Breaking Away From Healthcare Design Paradigms
The Lee Health System in Ft. Myers, Fla., which operates four hospitals and 11 clinics, had plans to expand with a new outpatient facility in Cape Coral, Fla., that would make care more convenient for patients and expand the organization’s market share. However, on previous building projects, Lee Health experienced cost overruns and missed construction deadlines; in addition, after move-in, significant rework was required. For this new project, Surfside Clinic, the facilities management team wanted to find a way to break through some long-held paradigms in facility design to avoid repeating that history.

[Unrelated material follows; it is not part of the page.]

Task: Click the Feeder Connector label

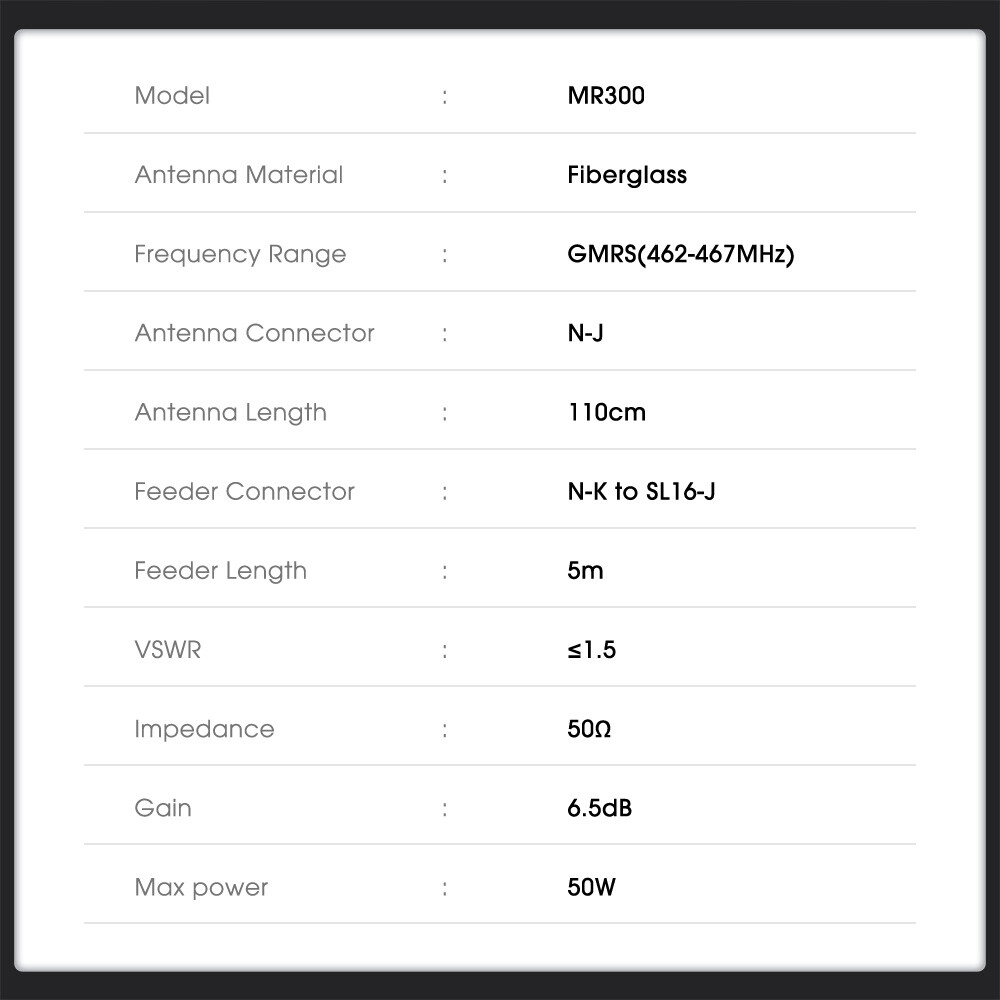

The health system worked with Opus Solutions (Columbia, S.C.), a consultancy focused on quality improvement in healthcare, on a previous renovation project and reached out for assistance on the new 27,400-square-foot clinic to lead the design-build process on the Surfside Clinic. Together, the team used a combination of Lean principles, evidence-based design (EBD), and some “disruptive innovation” to design the new two-story facility, which opened in August 2015 featuring imaging, breast health, and a lab draw station on the first floor, and primary care, including internal and family medicine, on the second floor.
The design process
Traditional facility design is a top-down process with the architect circulating a concept or blueprint for a new facility that’s followed by rounds of comments and changes. This model can include certain assumptions, such as “bigger is better” or “staff will need to adjust to the new facility after they move in,” and accepts construction delays and change orders as part of the normal process. Most important, traditional wisdom relies on norms or standards that can inhibit innovation and import old inefficiencies into new facilities. Long-held standards for outpatient clinics include the idea that physicians need individual offices, teaming for providers is difficult, patient wait times are part of the process, and that three exam rooms per provider are needed to keep physicians busy.
On the Surfside project, Opus Solutions took a different approach and turned to the providers and staff who operate clinical departments to provide expertise to shape the design and clinic’s future operations. The design process occurred in three phases—Training, Macro Design Workshop, and Micro Workshop—and representatives from all functional areas of the clinic, facilities, and the architect were present during the entire process.
Phase 1: Training: Before clinicians are asked to make design recommendations, it’s vital that they understand the principles of Lean and EBD. Lean concepts such as value streams—for example, moving a patient or piece of equipment from one value-added step to another with no wait times or barriers—were introduced, as well as the importance of using data or evidence to influence design. During the training, the facilitator challenged traditional design delivery through critical questioning and encouraged collaboration to identify alternative methods.
Phase 2: Macro Design Workshop: The goal of this one-week intensive session was to produce a building blueprint that’s done right the first time. Representatives including clinical staff and facility managers designed their respective departments on paper and presented layouts to the entire team to get feedback on function, potential bottlenecks, and integration within the flow of the entire facility. After each presentation, team members provided critical feedback, asked questions, and proposed innovations for greater efficiency. Up to seven iterations for each department were presented until the team was convinced they had the most efficient design.
Outcomes from this process produced some breakthrough results. For example, in traditional clinic operations, data shows that patients can spend 30-40 percent of an office visit waiting. The facilitator challenged the team by asking, “What would happen if we removed most of the wait time between patient arrival and patient rooming and reduced wait time in the room to zero?” To achieve this, the team decided to reduce the size of the waiting room to accommodate family members and have patients escorted directly to a room by a medical assistant to immediately begin the clinical work-up, resulting in a 25 percent decrease in waiting room space.
Phase 3: Micro Design Workshop: The final step was a one-week session to test macro design assumptions using cardboard mock-ups of all departments. Team members included exact details, down to the computer terminals, devices, and supplies in each workstation, and tested walk patterns and cycle times to assure providers wouldn’t have to leave their stations to search for tools and supplies.
Actual patient visits were simulated from arrival to discharge to help ensure that move-in would be seamless and that minimal rework would be necessary after opening. Process cycle times were measured and documented to validate capacity and flow assumptions during this phase. Any lingering issues dealing with wait times, bottlenecks, and tool placement surfaced here and were addressed, too.
In previous clinic projects the design process took up to two months with multiple rework loops and the design-build cycle time was 12 months or more. Using these three stages, the Surfside Clinic team reduced the design process to three weeks and the build time to only seven months. In addition, there were no cost overruns or change orders on the project. The key elements for success included having all stakeholders present for each phase, training staff in EBD and Lean concepts, and conducting real-time simulation.